TEXT FOR ANALYSIS Start Marker

Materials and methods

Sample collection

The clinical strain S. mitis321A was collected from a 70-year-old male patient with chronic obstructive pulmonary disease in stable state (moderate severity) using pharyngeal swabs at the Institute of Respiratory Disease, Xinqiao Hospital of Third Military Medical University in February, 2011. The S. mitis321A strain was seeded onto blood agar plates containing 5% sheep blood and grown overnight at 37°C. A single clone was subsequently cultured and grown to mid-logarithmic phase in Todd-Hewitt broth (THB) supplemented with 0.5% yeast extract at 37°C [5–6 h; optical density (OD)=0.5–0.6 at a wavelength of 600 nm]. Bacterial DNA was extracted from overnight broth cultures using a QIAamp DNA mini kit (Qiagen AG, Basel, Switzerland) according to the manufacturer's protocols. The patient provided informed consent prior to the present study.

TEXT FOR ANALYSIS End Marker
DATASET Start Marker

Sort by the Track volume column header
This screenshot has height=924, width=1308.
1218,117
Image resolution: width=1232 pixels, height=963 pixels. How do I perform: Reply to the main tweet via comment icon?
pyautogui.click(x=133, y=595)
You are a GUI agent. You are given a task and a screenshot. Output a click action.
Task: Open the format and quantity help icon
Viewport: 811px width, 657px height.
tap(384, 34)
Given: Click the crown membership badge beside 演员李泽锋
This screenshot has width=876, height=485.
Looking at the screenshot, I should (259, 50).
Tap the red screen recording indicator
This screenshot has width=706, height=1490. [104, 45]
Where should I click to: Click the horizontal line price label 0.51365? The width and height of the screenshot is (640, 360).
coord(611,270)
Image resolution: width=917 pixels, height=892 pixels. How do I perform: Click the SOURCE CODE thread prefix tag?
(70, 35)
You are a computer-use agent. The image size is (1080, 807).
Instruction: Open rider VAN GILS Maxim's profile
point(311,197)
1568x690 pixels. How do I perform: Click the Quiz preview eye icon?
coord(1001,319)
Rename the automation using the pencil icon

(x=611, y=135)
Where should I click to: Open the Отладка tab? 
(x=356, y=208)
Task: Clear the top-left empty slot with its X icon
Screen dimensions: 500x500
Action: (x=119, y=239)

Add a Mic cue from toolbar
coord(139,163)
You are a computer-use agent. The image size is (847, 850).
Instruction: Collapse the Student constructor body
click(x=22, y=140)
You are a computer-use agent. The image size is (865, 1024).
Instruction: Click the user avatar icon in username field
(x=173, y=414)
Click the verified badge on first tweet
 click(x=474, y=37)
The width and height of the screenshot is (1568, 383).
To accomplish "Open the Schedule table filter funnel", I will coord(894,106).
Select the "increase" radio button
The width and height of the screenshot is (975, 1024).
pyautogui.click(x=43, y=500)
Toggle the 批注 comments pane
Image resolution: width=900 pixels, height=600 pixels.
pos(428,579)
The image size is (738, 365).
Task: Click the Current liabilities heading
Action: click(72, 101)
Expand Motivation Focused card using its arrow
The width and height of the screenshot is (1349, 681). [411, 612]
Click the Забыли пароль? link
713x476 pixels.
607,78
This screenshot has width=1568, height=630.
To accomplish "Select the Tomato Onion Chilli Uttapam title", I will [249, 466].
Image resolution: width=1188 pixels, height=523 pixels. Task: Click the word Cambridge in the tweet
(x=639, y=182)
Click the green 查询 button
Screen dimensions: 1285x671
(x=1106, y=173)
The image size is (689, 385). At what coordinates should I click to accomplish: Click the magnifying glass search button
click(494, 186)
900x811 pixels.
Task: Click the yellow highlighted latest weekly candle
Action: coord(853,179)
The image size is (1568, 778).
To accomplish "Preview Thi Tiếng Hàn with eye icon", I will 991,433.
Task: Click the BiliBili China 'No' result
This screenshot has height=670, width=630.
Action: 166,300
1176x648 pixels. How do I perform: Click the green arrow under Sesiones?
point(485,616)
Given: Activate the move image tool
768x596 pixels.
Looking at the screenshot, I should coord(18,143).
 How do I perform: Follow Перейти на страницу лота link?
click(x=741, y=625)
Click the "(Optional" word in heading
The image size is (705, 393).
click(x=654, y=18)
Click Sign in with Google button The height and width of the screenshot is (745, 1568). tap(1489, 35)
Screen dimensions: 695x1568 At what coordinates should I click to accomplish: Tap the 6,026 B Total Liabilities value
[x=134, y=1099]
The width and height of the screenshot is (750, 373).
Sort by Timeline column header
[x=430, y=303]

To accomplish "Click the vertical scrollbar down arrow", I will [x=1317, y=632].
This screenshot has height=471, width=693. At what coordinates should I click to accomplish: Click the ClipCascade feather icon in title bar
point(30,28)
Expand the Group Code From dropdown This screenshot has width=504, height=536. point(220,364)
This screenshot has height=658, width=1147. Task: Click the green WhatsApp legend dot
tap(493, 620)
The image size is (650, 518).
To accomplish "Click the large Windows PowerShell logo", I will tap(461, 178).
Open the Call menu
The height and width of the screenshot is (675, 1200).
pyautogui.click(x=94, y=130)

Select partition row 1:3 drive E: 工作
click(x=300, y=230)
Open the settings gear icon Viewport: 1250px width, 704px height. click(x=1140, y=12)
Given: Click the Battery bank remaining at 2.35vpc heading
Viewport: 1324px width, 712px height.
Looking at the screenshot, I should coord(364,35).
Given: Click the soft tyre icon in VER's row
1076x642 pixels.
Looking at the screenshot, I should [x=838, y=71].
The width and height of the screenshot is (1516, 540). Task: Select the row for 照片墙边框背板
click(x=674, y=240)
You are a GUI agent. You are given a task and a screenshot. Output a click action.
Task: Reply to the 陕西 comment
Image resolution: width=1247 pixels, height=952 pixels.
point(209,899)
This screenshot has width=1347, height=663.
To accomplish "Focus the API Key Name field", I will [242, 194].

DATASET End Marker

REQUIRED WORK:
1 – List every growth medium and additive the methods text names for culturing the strain.
2 – Reproduce the portion of the methods text that begins with the words "Sample collection" and ends with "the present study.".

PROBLEM SOLUTIONS:
1 –
- Blood agar plates
- Sheep blood (5%)
- Todd-Hewitt broth (THB)
- Yeast extract (0.5%)

2 –
Sample collection

The clinical strain S. mitis321A was collected from a 70-year-old male patient with chronic obstructive pulmonary disease in stable state (moderate severity) using pharyngeal swabs at the Institute of Respiratory Disease, Xinqiao Hospital of Third Military Medical University in February, 2011. The S. mitis321A strain was seeded onto blood agar plates containing 5% sheep blood and grown overnight at 37°C. A single clone was subsequently cultured and grown to mid-logarithmic phase in Todd-Hewitt broth (THB) supplemented with 0.5% yeast extract at 37°C [5–6 h; optical density (OD)=0.5–0.6 at a wavelength of 600 nm]. Bacterial DNA was extracted from overnight broth cultures using a QIAamp DNA mini kit (Qiagen AG, Basel, Switzerland) according to the manufacturer's protocols. The patient provided informed consent prior to the present study.